Start of EXCERPTED PASSAGE
John Femiani wrote:
Is this issue specific to mingw, or does it apply to cygwin's gcc as well (or Interix, or whatever, if they are supported by boost?)
It is specific to mingw. cygwin uses the unix convention of .a and .so files.
Really? I'll have to try that -- the redhat website seems to say that -lxyz would never find a '.so' file. http://tinyurl.com/6bygtj
Would it be acceptable if there were a different target or option to generate .lib files with toolset=gcc, in addition to generating .dll.a?
You mean something similar to --layout=system ? What would you suggest?
The whole point is that boost currently has naming that is aimed at the platform and not primarily on the used toolset. I am not sure this really should be changed, but ...
Since when? It used to be that mingw produced .a files, and that makes perfect sense to me. Do you try to produce object files with '.obj' or '.o' extensions? As I see it, .exe and .dll files don't need to be fed back into the toolchain again. A .lib or .a file is different, it is only partialy built. It needs to be fead _back_ into the toolchain in order to produce a .dll or .exe at some point. I buy the "platform" argument for .dll and .exe, but I think that the intermediate files like static libs and objects should use the toolchains convention, or at LEAST extensions that work with the toolchain in a way that does not require detective work. That, by the way, seems to be the convention used by mingw itself. They use .dll and .exe, but stick with .o and .a for objects and static libs.
End of EXCERPTED PASSAGE
Start of EXTRACTED RECORDS
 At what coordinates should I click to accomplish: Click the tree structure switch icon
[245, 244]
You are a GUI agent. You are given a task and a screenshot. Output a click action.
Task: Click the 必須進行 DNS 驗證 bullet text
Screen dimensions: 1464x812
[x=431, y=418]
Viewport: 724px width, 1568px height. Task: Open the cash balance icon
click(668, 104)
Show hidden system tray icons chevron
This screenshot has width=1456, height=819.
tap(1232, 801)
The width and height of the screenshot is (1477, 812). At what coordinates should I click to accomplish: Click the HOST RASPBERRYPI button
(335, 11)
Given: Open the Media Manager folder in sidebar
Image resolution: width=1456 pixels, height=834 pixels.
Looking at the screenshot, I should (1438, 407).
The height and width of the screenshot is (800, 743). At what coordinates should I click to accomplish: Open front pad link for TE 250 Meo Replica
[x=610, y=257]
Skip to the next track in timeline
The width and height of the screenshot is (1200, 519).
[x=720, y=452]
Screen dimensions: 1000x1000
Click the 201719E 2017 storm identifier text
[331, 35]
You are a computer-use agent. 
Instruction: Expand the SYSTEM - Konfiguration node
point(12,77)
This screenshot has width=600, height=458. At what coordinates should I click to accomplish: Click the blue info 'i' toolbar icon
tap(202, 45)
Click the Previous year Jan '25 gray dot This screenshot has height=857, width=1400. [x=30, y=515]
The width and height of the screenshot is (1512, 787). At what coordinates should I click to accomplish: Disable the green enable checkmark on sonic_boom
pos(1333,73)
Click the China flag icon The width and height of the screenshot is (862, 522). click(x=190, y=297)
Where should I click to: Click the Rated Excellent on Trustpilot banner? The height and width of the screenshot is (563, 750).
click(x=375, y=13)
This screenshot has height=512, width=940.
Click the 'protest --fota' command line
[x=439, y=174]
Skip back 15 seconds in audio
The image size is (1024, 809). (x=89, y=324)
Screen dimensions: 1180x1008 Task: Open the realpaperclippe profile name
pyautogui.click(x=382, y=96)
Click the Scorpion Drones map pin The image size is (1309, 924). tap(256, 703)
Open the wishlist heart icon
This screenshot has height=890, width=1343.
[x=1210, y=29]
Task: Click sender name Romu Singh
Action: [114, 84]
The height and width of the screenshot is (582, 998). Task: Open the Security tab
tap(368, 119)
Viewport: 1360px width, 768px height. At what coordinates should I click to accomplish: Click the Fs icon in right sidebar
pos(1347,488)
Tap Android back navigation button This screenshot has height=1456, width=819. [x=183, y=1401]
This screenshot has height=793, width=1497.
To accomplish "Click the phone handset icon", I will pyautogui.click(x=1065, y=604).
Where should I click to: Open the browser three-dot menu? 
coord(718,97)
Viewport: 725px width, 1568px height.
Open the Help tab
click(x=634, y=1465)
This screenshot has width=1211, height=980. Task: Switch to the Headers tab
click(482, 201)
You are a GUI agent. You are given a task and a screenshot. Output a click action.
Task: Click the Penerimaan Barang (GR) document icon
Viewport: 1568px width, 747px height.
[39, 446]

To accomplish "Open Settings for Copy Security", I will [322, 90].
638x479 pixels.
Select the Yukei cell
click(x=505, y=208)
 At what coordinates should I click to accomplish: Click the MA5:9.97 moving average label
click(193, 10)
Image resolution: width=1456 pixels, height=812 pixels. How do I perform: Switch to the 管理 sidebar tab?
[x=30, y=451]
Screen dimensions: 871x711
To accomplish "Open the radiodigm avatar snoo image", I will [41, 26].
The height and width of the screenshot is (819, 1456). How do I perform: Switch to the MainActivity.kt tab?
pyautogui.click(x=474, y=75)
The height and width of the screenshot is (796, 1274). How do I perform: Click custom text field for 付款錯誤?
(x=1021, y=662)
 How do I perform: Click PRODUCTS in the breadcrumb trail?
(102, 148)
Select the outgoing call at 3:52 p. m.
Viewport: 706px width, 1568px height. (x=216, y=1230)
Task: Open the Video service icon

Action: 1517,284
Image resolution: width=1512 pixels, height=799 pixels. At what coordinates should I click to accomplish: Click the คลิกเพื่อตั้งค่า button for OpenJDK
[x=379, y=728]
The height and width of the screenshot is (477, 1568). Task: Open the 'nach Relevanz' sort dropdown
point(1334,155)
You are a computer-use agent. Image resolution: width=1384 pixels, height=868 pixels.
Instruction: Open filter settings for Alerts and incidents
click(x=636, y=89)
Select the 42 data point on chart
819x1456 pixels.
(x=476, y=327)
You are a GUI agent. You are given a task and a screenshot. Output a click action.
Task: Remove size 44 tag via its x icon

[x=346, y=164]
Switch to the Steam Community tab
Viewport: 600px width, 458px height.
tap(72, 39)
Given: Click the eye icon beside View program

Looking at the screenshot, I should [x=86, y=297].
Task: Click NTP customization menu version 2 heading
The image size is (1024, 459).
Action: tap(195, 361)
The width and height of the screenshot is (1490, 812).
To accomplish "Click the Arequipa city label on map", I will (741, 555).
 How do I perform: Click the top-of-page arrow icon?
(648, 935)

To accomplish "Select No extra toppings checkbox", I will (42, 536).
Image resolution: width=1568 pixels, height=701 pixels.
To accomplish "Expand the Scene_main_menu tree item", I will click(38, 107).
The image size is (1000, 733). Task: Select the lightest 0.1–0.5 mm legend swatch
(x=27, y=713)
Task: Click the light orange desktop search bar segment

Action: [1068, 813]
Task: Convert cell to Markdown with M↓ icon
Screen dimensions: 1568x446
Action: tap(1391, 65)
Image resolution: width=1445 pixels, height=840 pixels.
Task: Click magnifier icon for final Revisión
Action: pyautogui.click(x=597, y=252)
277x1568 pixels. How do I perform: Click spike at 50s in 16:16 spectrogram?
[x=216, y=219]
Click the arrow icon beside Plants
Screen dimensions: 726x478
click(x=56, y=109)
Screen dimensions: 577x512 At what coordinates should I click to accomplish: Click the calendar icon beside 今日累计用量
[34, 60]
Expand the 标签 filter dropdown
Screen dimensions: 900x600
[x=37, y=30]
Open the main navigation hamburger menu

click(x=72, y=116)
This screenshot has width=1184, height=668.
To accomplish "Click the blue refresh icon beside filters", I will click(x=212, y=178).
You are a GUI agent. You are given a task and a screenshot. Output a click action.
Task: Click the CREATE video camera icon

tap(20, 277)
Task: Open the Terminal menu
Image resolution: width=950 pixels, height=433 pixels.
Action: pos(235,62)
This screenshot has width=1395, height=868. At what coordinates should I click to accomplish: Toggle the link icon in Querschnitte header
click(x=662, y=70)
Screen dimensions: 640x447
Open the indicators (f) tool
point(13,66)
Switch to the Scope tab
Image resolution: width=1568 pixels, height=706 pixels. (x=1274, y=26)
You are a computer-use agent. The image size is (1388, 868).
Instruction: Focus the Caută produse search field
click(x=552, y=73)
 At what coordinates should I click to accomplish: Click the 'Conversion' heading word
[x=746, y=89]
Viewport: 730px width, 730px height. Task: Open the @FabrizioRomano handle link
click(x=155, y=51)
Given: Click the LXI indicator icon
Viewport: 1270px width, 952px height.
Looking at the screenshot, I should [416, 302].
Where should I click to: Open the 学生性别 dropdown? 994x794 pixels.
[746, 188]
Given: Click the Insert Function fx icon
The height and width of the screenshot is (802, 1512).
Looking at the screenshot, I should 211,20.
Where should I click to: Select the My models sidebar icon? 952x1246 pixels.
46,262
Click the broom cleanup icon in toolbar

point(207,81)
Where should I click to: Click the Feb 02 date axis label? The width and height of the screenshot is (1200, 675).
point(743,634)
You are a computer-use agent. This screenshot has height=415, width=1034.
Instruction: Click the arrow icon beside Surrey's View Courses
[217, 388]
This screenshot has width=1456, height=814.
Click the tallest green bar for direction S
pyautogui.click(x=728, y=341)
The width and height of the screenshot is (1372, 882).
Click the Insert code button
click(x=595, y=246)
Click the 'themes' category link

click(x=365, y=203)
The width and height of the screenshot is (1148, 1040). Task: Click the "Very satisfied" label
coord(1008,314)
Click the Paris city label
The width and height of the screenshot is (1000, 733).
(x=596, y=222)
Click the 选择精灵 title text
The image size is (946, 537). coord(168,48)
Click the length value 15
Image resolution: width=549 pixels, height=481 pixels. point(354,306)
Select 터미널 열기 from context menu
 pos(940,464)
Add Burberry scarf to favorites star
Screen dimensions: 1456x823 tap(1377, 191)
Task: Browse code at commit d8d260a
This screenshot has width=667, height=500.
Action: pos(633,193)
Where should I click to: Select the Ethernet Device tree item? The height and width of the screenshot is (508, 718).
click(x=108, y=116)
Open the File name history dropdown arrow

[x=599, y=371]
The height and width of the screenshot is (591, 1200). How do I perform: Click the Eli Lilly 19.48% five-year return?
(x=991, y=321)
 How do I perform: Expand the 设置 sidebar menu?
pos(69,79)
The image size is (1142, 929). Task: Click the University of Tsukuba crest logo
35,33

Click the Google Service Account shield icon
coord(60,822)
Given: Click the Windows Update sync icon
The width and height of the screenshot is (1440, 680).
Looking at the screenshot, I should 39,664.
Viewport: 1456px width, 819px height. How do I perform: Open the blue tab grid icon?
End of EXTRACTED RECORDS
__WHAT NEEDS TO BE DONE__
In the mailing-list exchange about mingw library naming above, reproduce word for word the stretch from "It is specific" through "to generating .dll.a?".

__THE OUTPUT__
It is specific to mingw. cygwin uses the unix convention of .a and .so files.
Really? I'll have to try that -- the redhat website seems to say that -lxyz would never find a '.so' file. http://tinyurl.com/6bygtj
Would it be acceptable if there were a different target or option to generate .lib files with toolset=gcc, in addition to generating .dll.a?